NEDEN BASTİL?
14 Temmuz’da “1789 Devrimi”nin 221. yılı kutlandı Fransa’da.
Demek, Paris halkının ünlü “Bastille” tutukevini yerlebir edişinin üzerinden 221 yıl geçmiş.
Tarihteki en ünlü tutukevleri olarak genelde “Londra Kulesi” ve Bastil’den söz edilir; kimi zaman bunlara “Yedikule Zindanı” da eklenir.
Bunlar kendi tarihsel dönemlerinin adeta “ceza ve infaz” kurumlarıdır; bir bakıma günümüzün, örneğin, “Silivri Ceza ve İnfaz Kurumu” gibi.
Her üçü de tutukevi, zindan olarak yapılmamış; sonradan dönüştürülmüşlerdir.
Her üçünün de konukları; devleti yönetenler, soylular, politikacılar, -özellikle Londra Kulesi ve Bastil’in- bilim adamları, düşünürler, yazarlar, avukatlar, kimi meslek loncalarının başkanları v.ö’ler.
Peki, bu tutukevlerinde işkence gören, öldürülen, yaşam boyu ya da yıllarca özgürlükleri ellerinden alınan bu insanların suçları neydi?
Kısaca söylersek; ülkelerindeki iktidarlara karşı gelmek, eleştirmek, yönetimin yanlışlarını, gizli kapaklı işlerini açığa çıkarmak, bir bakıma hesap sormak, nasıl sömürüldüklerini halka anlatmak.
Dolaysiyle iktidarın başı olan kral, kraliçe, sultan, senyör v.ö’ler tarafından, çoğunlukla, yönetimi devirmek -zamanın moda deyimiyle- “Coup d’Etat” yani "darbe" yapmak isteyenler, kısacası, “darbeci”ler olarak görülüyorlardı.
Öte yanda, bu üç tarihsel tutukevinin, zindanın bugünkü durumlarına bakarsak; “Londra Kulesi”nde, kraliyet mücevherleri, elmasları sergileniyormuş; “Yedikule Zindanı” ise gösteri, eğlence dünyasına hizmet veriyor.
“Bastil”e gelince; 14 Temmuz 1789’dan bu yana yaşamıyor
“yok”, yerinde göğe uzanan “Bastil Sütunu” var yalnızca.
Ama görülüyor ki, “Bastil”i bambaşka bir “anlam”la günümüze dek yaşatan, daha da yaşatacak olan bu ayrımlı (farklı) durumudur; açıkçası “yok” oluşudur.
Ve bu yok edilişin “nedeni”dir.
14 Temmuz’da Fransa’nın başında olan 16. Lui kendinden öncekiler gibi, tüm “erk”leri (yasama, yürütme, yargı) kendinde toplamıştı. Bir bakıma, “Kanun benim!” yani “Canlı kanun” anlayışını sürdürüyordu, “meclis” varlığından söz edilse de.
Ekonomik yaşamdaki çöküntü ise, Kral’ın keyfiliğinin, baskısının artmasına dolaysiyle -çok az da olsa- var olan “adalet”in büsbütün “yok” olmasına neden olmuştu.
Kendine, yönetimine karşı, “düşün” boyutundaki en küçük bir eleştirinin bile “yargısız” infazlarla susturulduğu düzeni sürdürmeye kararlıydı 16. Lui.
Böyle bir infaz sonunda, genç Voltaire’in de yolu düşer Bastil’e.

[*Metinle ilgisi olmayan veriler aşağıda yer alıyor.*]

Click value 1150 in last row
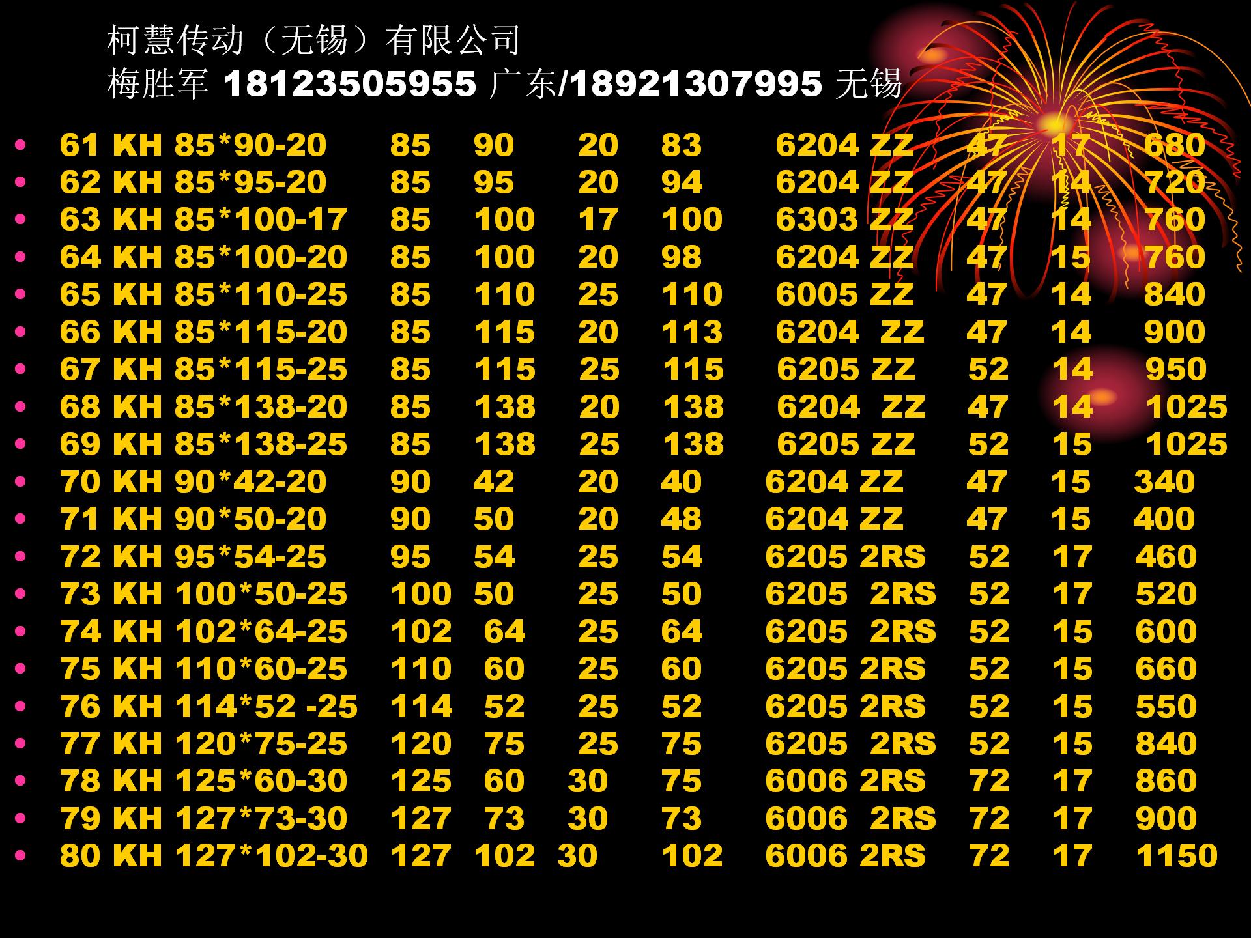Image resolution: width=1251 pixels, height=938 pixels. click(x=1176, y=856)
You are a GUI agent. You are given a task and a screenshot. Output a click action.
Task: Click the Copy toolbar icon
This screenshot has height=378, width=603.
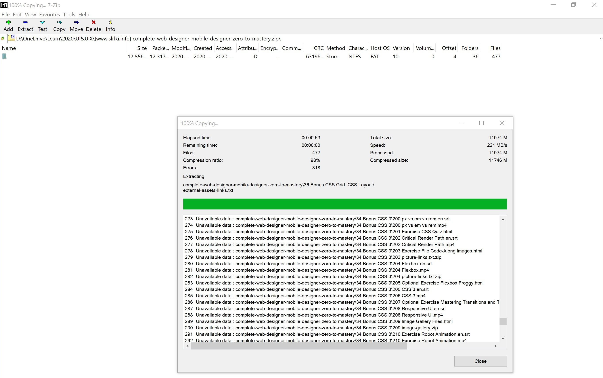[x=59, y=26]
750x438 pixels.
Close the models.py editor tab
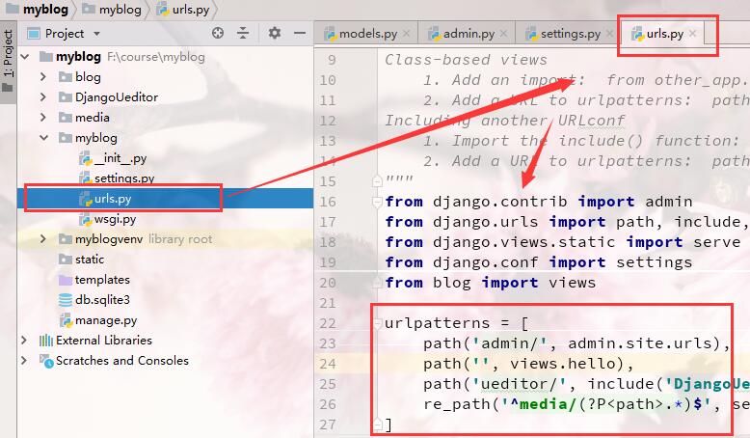(x=406, y=34)
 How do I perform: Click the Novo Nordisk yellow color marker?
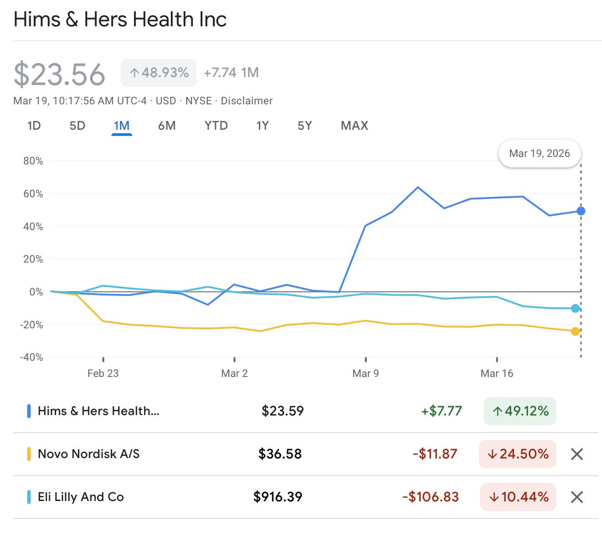(x=29, y=454)
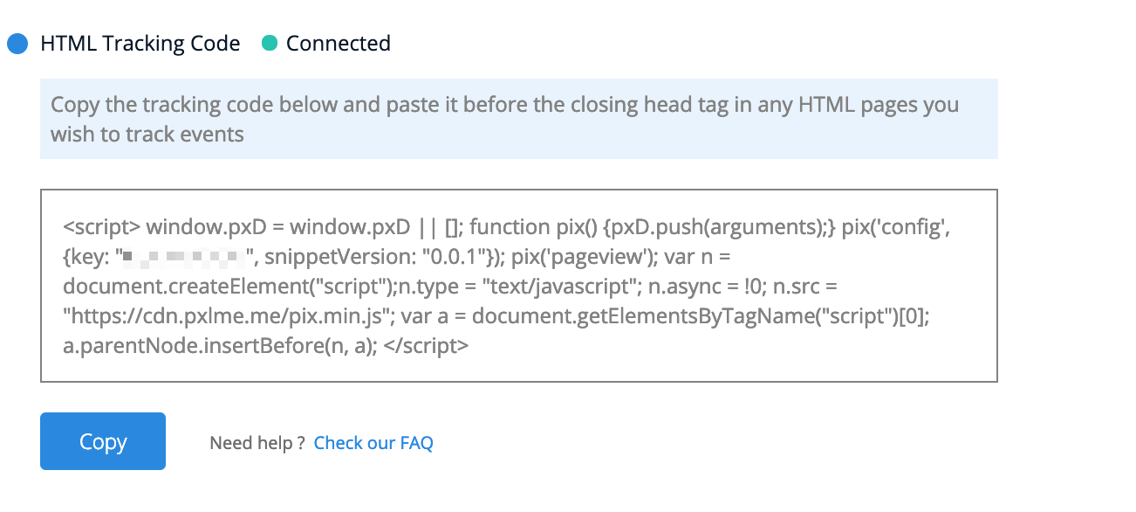Open the Check our FAQ link

pos(373,443)
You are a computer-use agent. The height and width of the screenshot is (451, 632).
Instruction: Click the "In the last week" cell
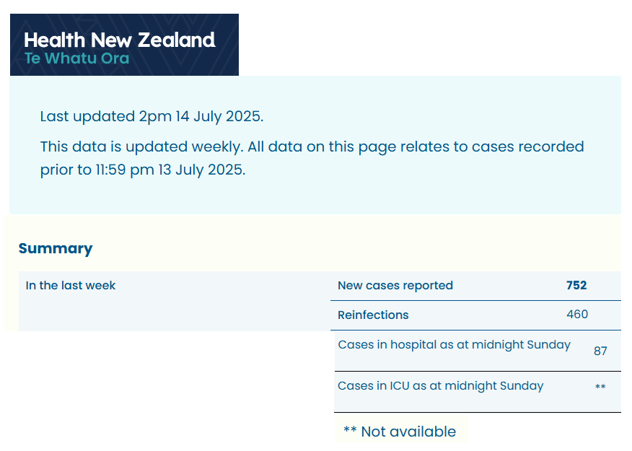click(71, 285)
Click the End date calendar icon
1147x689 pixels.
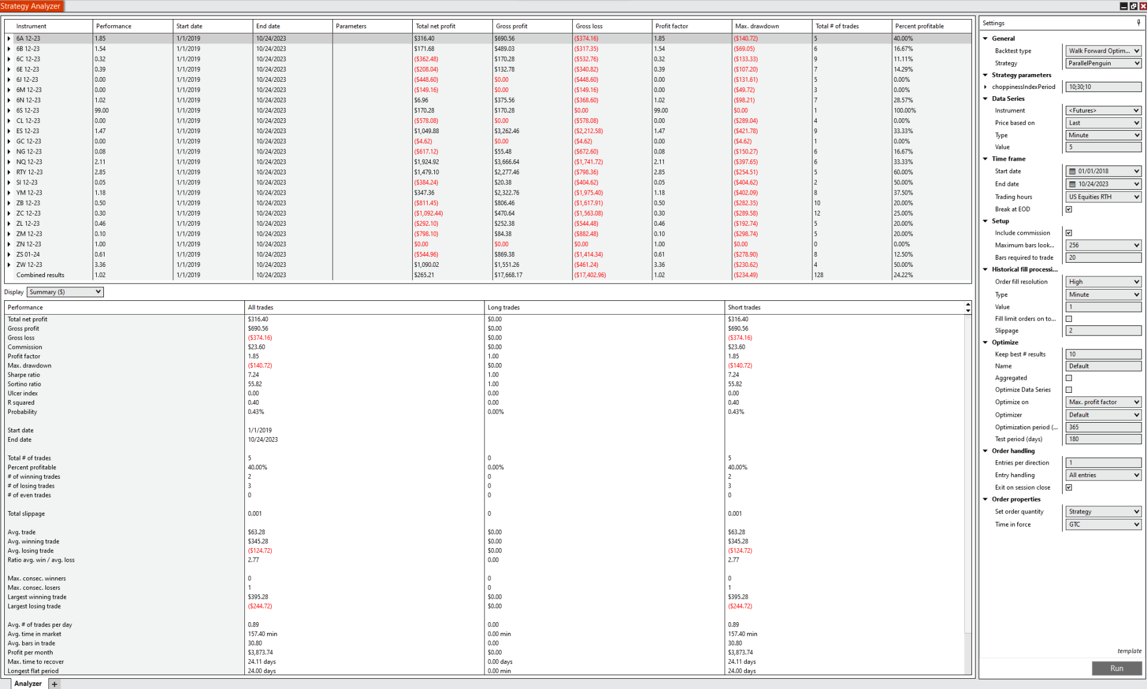[1072, 184]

Aylar geçtiği halde ne bir sorgulama ne bir yargılama vardır; bekler durur.
Kral’a değil de “naib”ine dokundurduğu yazısı dolaysiyle suçlandığını kabul etmek istemez. Zaten kendine de neyle suçlandığı söylenmez.(*)
On birinci ayın sonunda salıverilir; “suçsuz” bulunmuştur. Peki, Bastil’de geçen “on bir ay” ne olacaktır?
Yönetim kendine aylık bağlarsa da, Voltaire yaşamından çalınan bu “sürec”in acısını unutmaz. Bu “adaletsizliği” ne boyutta duyumsadığını da: “Bir suçsuzu mahkûm etmek, bir suçluyu bırakmış olmaktan daha ağırdır!” diyerek ortaya koyar.
Bilindiği gibi, daha sonra bu konuda yazdıklarının, 14 Temmuz günü Paris halkının Bastil’e karşı harekete geçmesinde kuşkusuz payı olacaktır.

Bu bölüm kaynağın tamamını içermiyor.